過去10年のIR情報を確認すると、(直近の3年平均 – 最初の3年平均 ) / 最初の3年平均 × 100 = 12.3% となり、基準未達です。
年度 | EPS | |
2014年3月 | 41.61円 | |
2015年3月 | 41.44円 | 3年平均:43.4円 |
2016年3月 | 47.17円 | |
2017年3月 | 51.77円 | |
2018年3月 | 57.8円 | |
2019年3月 | 56.84円 | |
2020年3月 | 53.7円 | |
2021年3月 | 30.13円 | |
2022年3月 | 48.84円 | 3年平均:48.7円 |
2023年3月 | 67.21円 |
⑤配当
配当の基準は、「 20年連続で配当を出していること 」。
東急不動産ホールディングスのIR情報を確認すると、毎年しっかり配当を出されており、基準達成です。
年度 | 配当金 | 配当利回り |
2013年3月 | 7円/株 | – |
2014年3月 | 4.5円/株 | 0.58% |
2015年3月 | 10円/株 | 1.22% |
2016年3月 | 12円/株 | 1.57% |
2017年3月 | 13円/株 | 2.15% |
2018年3月 | 14.5円/株 | 1.87% |
2019年3月 | 15.5円/株 | 2.34% |
2020年3月 | 16円/株 | 3.09% |
2021年3月 | 16円/株 | 2.44% |
2022年3月 | 17円/株 | 2.52% |
2023年3月 | 23.5円/株 | 3.7% |
なお、株主優待は3月末の権利確定で保有期間3年以上なら500株以上で2000円相当、1000株以上で5000円相当、5000株以上で10000円相当のカタログギフトがもらえます。 500株だと優待でプラス 0.5%程度の配当があることになりますね。
さらに3月末と9月末の権利確定で保有株式数に応じてリゾート施設やホテル、フィットネスクラブなどの優待券ももらえます。
⑥株価収益率
株価収益率の基準は、「PERが15倍以下であること」。
Yahooファイナンスによると、現在のPERは10.24倍であり、基準達成です。
⑦株価純資産倍率
株価純資産倍率の基準は、「①PBRが1.5倍以下で、②PER×PBRが22.5未満であること」。
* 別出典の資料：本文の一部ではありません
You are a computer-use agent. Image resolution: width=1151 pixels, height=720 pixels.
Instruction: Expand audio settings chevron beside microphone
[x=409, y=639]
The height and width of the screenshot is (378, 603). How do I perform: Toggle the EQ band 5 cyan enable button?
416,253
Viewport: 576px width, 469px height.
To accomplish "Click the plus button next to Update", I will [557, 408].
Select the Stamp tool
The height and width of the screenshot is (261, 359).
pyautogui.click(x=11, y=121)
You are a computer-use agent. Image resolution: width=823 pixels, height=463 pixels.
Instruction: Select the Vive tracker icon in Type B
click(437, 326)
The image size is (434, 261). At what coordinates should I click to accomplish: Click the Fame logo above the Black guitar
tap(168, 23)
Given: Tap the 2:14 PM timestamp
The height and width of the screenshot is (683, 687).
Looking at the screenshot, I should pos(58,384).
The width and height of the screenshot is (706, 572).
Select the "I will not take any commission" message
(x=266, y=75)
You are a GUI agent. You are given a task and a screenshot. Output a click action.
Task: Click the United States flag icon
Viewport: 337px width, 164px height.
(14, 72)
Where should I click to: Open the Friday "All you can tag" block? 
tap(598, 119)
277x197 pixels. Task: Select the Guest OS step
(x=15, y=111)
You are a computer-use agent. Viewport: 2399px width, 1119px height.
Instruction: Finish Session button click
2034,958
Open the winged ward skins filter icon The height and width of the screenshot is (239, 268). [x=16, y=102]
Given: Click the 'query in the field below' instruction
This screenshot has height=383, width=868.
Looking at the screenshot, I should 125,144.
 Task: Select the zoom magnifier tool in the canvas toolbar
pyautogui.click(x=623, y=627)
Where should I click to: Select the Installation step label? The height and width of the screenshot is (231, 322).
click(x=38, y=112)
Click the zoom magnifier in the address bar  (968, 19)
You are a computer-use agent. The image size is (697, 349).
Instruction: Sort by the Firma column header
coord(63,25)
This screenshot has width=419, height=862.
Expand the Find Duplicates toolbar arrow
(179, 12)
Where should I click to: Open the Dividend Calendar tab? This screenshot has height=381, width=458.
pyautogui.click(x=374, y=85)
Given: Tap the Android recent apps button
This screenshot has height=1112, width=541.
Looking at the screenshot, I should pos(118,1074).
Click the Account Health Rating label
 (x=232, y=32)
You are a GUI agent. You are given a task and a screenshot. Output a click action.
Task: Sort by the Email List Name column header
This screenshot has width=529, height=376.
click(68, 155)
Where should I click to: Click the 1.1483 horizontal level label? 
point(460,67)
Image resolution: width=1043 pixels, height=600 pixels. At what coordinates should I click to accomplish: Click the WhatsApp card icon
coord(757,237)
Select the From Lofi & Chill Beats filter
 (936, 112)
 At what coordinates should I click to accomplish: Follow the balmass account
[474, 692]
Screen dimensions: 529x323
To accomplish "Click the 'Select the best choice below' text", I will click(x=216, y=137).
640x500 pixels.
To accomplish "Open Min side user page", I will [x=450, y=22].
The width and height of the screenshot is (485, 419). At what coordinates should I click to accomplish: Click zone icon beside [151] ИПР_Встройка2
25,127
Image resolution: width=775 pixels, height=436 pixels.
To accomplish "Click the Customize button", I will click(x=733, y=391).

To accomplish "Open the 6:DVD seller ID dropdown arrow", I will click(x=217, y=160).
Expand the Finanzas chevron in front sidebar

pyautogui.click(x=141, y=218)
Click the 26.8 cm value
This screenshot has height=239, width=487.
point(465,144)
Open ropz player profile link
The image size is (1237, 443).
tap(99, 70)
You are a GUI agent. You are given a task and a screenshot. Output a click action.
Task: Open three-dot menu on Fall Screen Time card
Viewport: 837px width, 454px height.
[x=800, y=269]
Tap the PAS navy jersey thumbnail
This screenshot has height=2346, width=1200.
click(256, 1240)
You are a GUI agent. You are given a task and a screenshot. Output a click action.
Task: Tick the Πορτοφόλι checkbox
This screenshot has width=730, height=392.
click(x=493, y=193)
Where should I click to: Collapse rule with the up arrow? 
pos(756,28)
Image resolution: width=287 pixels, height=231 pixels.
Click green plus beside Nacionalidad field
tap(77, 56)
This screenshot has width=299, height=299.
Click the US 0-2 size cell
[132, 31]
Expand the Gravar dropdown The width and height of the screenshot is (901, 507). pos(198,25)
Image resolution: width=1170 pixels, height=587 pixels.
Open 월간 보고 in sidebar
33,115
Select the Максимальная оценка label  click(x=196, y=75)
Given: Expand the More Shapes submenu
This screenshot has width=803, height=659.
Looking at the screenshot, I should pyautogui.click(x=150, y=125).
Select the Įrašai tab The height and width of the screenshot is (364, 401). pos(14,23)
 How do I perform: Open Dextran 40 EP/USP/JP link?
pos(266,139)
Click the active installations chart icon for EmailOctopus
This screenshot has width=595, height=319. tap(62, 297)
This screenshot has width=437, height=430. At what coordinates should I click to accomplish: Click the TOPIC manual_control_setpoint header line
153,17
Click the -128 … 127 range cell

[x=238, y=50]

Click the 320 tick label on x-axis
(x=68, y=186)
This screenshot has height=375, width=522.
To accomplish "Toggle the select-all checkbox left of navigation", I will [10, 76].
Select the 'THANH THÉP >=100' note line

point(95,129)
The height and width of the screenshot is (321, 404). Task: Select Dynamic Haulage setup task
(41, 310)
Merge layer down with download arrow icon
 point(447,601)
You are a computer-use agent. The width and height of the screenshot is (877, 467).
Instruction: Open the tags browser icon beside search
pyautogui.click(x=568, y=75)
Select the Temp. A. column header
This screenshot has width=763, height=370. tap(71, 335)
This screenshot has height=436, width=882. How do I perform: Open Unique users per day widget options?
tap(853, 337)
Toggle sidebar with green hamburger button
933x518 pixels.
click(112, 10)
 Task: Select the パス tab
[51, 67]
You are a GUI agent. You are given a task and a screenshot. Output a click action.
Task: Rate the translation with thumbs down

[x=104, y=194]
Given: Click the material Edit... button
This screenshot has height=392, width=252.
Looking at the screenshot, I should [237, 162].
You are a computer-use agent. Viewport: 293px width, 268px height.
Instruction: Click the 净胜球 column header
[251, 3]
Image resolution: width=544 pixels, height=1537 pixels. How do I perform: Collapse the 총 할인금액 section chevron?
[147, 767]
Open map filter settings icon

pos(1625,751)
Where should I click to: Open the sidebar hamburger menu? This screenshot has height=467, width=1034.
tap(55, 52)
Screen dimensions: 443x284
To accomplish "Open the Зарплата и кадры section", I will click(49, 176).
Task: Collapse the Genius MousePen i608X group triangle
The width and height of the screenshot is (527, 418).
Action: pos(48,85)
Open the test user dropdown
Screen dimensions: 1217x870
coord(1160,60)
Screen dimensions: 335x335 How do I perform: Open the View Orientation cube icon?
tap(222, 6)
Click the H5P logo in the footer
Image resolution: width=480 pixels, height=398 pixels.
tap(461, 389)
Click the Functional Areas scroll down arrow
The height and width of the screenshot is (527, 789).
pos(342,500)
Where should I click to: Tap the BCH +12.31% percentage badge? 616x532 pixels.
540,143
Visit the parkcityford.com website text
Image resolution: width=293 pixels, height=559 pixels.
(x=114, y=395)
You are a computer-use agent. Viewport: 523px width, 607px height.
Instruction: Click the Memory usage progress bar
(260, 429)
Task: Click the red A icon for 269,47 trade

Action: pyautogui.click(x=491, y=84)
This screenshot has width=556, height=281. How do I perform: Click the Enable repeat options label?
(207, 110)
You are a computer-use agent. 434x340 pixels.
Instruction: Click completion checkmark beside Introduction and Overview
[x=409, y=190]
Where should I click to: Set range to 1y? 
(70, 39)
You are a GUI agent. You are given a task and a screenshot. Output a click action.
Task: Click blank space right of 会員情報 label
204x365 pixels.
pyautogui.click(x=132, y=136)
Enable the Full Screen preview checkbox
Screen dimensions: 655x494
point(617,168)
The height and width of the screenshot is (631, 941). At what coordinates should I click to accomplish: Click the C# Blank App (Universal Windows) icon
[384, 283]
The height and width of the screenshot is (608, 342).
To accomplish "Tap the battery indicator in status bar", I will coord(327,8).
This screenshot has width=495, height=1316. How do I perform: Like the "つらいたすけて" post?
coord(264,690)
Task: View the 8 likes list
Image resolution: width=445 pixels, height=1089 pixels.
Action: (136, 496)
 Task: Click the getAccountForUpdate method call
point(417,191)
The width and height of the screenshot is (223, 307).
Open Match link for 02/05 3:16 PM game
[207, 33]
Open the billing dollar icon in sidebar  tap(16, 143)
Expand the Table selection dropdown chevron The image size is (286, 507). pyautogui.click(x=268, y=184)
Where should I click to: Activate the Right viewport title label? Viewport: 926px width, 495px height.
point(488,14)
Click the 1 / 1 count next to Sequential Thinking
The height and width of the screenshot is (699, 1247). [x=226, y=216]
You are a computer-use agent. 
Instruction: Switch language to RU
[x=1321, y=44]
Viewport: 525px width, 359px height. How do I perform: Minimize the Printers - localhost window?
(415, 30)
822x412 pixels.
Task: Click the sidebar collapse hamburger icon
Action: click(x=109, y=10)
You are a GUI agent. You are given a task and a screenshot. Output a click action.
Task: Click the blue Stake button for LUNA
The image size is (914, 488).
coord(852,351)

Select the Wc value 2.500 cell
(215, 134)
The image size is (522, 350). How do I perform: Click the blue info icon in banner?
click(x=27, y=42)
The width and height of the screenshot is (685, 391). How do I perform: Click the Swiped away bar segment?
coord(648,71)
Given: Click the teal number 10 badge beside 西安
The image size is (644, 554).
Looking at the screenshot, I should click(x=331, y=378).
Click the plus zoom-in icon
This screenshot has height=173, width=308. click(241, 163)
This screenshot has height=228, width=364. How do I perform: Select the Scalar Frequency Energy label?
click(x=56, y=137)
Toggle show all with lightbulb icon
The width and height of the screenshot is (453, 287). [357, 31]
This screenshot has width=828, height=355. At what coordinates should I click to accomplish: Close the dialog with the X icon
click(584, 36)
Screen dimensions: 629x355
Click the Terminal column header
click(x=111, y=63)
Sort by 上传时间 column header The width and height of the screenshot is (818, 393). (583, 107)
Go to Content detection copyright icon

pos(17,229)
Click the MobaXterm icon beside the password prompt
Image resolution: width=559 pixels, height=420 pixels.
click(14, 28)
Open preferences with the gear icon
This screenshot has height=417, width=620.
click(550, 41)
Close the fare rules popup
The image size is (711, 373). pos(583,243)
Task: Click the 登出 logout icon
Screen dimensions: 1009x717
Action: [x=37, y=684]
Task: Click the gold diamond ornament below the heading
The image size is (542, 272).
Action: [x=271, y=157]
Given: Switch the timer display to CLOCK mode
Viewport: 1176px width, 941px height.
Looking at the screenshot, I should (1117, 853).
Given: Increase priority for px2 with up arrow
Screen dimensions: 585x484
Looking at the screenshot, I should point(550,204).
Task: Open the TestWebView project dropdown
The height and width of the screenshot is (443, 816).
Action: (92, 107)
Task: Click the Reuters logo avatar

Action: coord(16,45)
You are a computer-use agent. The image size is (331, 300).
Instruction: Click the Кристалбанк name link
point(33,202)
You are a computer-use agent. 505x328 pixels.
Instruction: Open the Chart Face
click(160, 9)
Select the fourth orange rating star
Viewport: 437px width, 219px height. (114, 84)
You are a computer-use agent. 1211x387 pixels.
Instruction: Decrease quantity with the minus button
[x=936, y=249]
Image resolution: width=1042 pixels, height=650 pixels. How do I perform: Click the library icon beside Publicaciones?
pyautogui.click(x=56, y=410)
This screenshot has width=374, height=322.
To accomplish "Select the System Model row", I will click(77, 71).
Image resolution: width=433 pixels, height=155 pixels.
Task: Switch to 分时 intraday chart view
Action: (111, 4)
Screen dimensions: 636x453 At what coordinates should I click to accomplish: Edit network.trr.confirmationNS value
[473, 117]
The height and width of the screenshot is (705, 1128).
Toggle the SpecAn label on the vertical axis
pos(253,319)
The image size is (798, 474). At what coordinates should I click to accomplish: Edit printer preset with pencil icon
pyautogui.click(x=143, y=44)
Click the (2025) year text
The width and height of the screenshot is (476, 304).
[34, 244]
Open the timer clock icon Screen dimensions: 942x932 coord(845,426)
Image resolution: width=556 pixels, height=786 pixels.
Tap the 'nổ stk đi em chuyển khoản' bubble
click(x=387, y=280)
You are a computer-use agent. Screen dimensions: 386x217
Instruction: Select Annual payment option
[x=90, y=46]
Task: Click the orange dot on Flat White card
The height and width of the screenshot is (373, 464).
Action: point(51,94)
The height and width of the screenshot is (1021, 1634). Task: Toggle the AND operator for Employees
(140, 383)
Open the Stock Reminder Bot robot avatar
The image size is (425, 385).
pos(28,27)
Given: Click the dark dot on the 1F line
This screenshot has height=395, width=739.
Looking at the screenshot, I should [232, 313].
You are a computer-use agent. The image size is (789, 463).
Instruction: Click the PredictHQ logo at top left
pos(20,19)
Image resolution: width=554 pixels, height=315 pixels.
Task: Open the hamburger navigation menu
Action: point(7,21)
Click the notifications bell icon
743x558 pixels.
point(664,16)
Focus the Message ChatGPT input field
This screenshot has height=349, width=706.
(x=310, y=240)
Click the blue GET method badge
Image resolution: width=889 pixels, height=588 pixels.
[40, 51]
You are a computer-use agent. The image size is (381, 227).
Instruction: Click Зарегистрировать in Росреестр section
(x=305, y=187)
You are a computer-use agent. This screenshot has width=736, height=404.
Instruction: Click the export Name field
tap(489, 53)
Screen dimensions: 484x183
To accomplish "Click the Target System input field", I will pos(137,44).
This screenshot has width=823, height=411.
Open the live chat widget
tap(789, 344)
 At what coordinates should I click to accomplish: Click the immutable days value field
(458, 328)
Yahooファイナンスによると、現在のPBRは0.90倍であり、①のPBRは基準達成です。
②のPER × PBR も9.22で基準達成です。
まとめ
今回の結果をまとめると以下の通りとなります。
項目 | 評価結果 | 備考 |
①事業規模 | ◎ | 売上高1兆58億円 |
②財務状況 | △ | 固定負債多い |
③収益安定性 | 〇 | 赤字なし |
④収益成長性 | △ | +12.3% |
⑤配当 | ◎ | 利回り3.7%+優待あり |
⑥株価収益率 | 〇 | 10.24倍 |
⑦株価純資産倍率 | ◎ | 0.90倍 |
財務状況と収益成長性の2項目で基準未達となり、
東急不動産ホールディングス(株)は割安株には該当しません!
という結果となりました。
収益安定性はすごくしっかりしているものの、成長性が今一つ、また流動資産に対する固定負債の割合が高い点がネックですね。
強みである幅広いアセットと豊富な顧客との接点、人財と運営ノウハウを活用して、労働集約型からの脱却、知的資産の有効活用による生産性向上を図りつつ、事業プロデュース力を活かした施策を展開する。
ホテルや商業施設はコロナ禍で大きな影響を受けましたので、今後コロナ禍で変わった新しい社会にどう対応し、事業を展開されていくのかに注目です。
以上、皆さんの参考になれば幸いです。